Page text
************
MILLIONS of people with potential cancer symptoms affecting their privates are too embarrassed to seek medical help.
They are among one-in-five adults who have delayed seeing their GP despite early diagnosis being crucial in boosting cancer survival.
And overall, more than five million have avoided going to the doctor altogether to spare their blushes. Vaginal bleeding was viewed as the most embarrassing symptom to discuss, according to a survey for Bupa.
Other signs patients were reluctant to raise were pain in the pelvis or groin, and blood or discomfort when urinating or having a poo.
Julia Ross, head of cancer care at Bupa UK, said: “It’s important to remember that the role of medical professionals is to help you understand your body, providing you with peace of mind or signposting you to the most appropriate treatment and support for your condition.
“Fast access to treatment can help recovery and the long-term management of an illness.
“I would encourage people not to delay seeing a health professional if they are experiencing worrying symptoms.” Around 330,000 Brits get cancer each year, with 160,000 dying.
Britain has one of the worst survival rates in Western Europe, with experts blaming delays in testing and diagnosis.
Around nine in ten bowel cancer patients survive at least five years if it is picked up early.
But only one in 20 do so if it is identified late.
************
Print everything in the article on embarrassment about cancer symptoms from "They are among" down to "for your condition.".

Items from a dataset
************
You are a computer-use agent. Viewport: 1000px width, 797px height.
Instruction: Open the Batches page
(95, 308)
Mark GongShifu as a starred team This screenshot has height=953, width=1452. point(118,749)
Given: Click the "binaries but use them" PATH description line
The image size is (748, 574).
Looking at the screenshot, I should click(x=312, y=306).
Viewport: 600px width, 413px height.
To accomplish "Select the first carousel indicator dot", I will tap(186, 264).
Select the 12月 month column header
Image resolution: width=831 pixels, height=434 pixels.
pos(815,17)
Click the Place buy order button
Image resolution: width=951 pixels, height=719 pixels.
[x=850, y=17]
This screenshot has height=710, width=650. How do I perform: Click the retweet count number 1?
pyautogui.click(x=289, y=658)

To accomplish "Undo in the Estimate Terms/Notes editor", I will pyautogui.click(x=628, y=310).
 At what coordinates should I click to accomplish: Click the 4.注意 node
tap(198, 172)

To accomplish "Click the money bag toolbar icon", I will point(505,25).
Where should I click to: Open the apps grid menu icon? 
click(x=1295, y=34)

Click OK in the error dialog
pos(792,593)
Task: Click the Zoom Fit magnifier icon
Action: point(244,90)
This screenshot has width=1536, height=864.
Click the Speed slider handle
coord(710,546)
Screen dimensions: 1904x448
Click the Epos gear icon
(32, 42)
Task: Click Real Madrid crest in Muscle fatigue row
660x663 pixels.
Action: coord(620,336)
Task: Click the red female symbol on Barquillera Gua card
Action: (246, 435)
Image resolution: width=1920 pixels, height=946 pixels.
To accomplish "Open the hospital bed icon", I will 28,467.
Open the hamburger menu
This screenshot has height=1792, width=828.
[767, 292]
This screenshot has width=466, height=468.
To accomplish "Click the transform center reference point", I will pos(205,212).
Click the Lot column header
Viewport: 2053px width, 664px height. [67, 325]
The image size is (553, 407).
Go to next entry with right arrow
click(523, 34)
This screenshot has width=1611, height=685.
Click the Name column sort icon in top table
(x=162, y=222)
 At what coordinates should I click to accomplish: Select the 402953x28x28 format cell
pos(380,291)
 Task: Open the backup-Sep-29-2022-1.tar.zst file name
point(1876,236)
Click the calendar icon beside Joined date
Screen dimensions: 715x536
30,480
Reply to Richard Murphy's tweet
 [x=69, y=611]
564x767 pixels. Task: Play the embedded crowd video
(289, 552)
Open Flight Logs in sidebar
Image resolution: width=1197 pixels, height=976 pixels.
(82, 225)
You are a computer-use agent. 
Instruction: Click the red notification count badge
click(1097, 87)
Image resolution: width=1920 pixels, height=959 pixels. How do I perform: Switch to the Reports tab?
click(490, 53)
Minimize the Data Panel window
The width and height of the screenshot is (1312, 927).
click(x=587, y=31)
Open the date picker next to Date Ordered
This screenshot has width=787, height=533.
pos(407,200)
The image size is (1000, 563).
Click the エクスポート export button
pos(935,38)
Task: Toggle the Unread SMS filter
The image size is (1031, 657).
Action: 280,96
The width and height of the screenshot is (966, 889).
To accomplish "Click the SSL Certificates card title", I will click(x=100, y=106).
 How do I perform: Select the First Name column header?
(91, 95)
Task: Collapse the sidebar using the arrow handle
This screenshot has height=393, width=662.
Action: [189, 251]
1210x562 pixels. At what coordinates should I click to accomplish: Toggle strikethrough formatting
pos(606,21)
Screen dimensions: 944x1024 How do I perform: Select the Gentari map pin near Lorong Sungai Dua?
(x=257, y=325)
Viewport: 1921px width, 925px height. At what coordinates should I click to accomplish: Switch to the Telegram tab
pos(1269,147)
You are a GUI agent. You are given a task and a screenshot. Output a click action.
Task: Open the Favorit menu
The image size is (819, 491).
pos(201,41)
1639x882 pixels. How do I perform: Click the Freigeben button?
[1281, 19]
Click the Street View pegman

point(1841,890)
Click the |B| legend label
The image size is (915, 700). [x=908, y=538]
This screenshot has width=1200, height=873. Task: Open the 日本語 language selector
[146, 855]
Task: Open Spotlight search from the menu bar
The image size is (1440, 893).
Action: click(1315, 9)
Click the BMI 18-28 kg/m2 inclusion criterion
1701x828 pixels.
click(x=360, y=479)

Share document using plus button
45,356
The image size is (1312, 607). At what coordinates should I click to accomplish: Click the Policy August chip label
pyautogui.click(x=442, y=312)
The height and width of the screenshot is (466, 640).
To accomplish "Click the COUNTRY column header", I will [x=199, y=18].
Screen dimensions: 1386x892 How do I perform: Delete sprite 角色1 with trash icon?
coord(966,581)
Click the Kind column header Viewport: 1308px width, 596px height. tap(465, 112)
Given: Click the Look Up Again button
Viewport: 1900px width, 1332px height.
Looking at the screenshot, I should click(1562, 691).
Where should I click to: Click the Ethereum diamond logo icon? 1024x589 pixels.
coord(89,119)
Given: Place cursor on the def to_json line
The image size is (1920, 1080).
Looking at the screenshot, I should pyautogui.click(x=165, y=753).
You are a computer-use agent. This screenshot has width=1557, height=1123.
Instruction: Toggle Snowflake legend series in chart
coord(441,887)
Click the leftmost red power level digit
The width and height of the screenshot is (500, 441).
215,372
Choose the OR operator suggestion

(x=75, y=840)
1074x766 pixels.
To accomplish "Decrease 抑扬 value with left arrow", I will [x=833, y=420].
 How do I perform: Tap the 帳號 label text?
************
Written solution
They are among one-in-five adults who have delayed seeing their GP despite early diagnosis being crucial in boosting cancer survival.
And overall, more than five million have avoided going to the doctor altogether to spare their blushes. Vaginal bleeding was viewed as the most embarrassing symptom to discuss, according to a survey for Bupa.
Other signs patients were reluctant to raise were pain in the pelvis or groin, and blood or discomfort when urinating or having a poo.
Julia Ross, head of cancer care at Bupa UK, said: “It’s important to remember that the role of medical professionals is to help you understand your body, providing you with peace of mind or signposting you to the most appropriate treatment and support for your condition.